New Generic Protection Against Heartworm
Ceva Animal Health announced (as I reported here first) that they are launching MilbeGuard™ (milbemycin oxime) Flavored Tablets, the first FDA-approved generic heartworm preventive in the U.S. MilbeGuard is a monthly, beef-flavored tablet that prevents heartworm disease and treats and controls whipworms (in dogs only), hookworms and roundworms.
While Heartworm disease is totally preventable, this potentially deadly illness is on the rise from 2013 to 2016 by 10 percent, according to the American Heartworm Society.
Protection is easy and it works. So why don’t people do it? There seem to be four primary reasons:
- Denial: ‘It won’t happen to my dog’ syndrome.
- Cost: Of course, the preventive medicine carries a price tag.
- Compliance: Dog caretakers simply forget (and/or go with fewer doses to save money).
- Vet visits: Unlike flea/tick products available at pet stores, heartworm preventatives are only available through veterinarians. Without a vet visit, there’s no way to get heartworm preventatives. One reason people don’t visit the vet is to save money.
- Communication gap: Some veterinarians (shockingly) never even discuss heartworm prevention.

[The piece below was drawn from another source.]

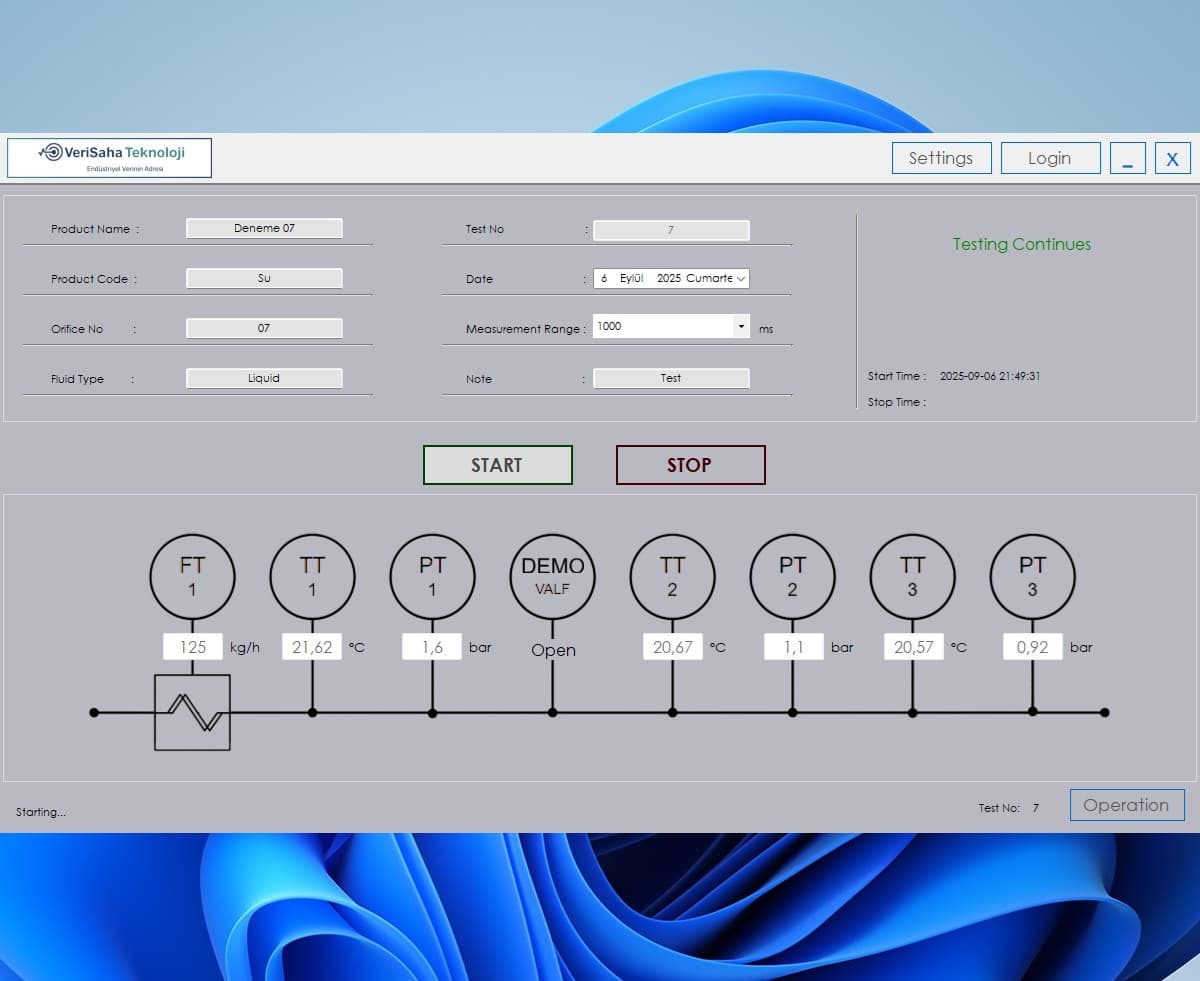
Task: Click the FT 1 flow transmitter symbol
Action: tap(192, 577)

To address much of this problem, for the first time ever (in the U.S.), a generic heartworm preventive will be available. Incidentally, we’re going to see more and more generics pop up in veterinary medicine, allowing for less expensive choices for pet drugs.

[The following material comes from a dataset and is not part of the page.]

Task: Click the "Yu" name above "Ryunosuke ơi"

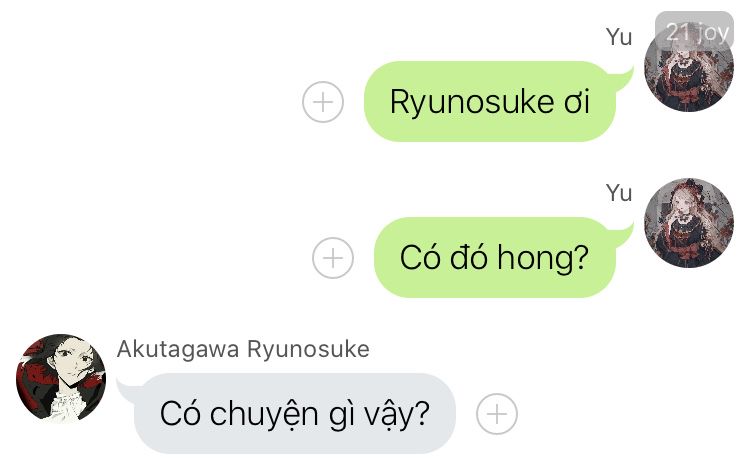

Regarding heartworm, it’s occurring in all 50 states. Due to climate change (and other factors), in some places, there appear to be more mosquitoes that spread the illness. And while heartworm transmission is complex and isn’t infectious from dog to dog; the spread of dogs with heartworm contributes to increasing heartworm. This happens when well-meaning rescuers bring dogs with heartworm into communities. This occurs when shelter dogs or dogs rescued from natural disasters are re-located. We may be doing a good thing, but if those dogs are heartworm positive we’re also relocating heartworm disease. Saving dogs should not end (though rescued dogs should be tested and treated for heartworm), but all dogs should be protected and problem solved.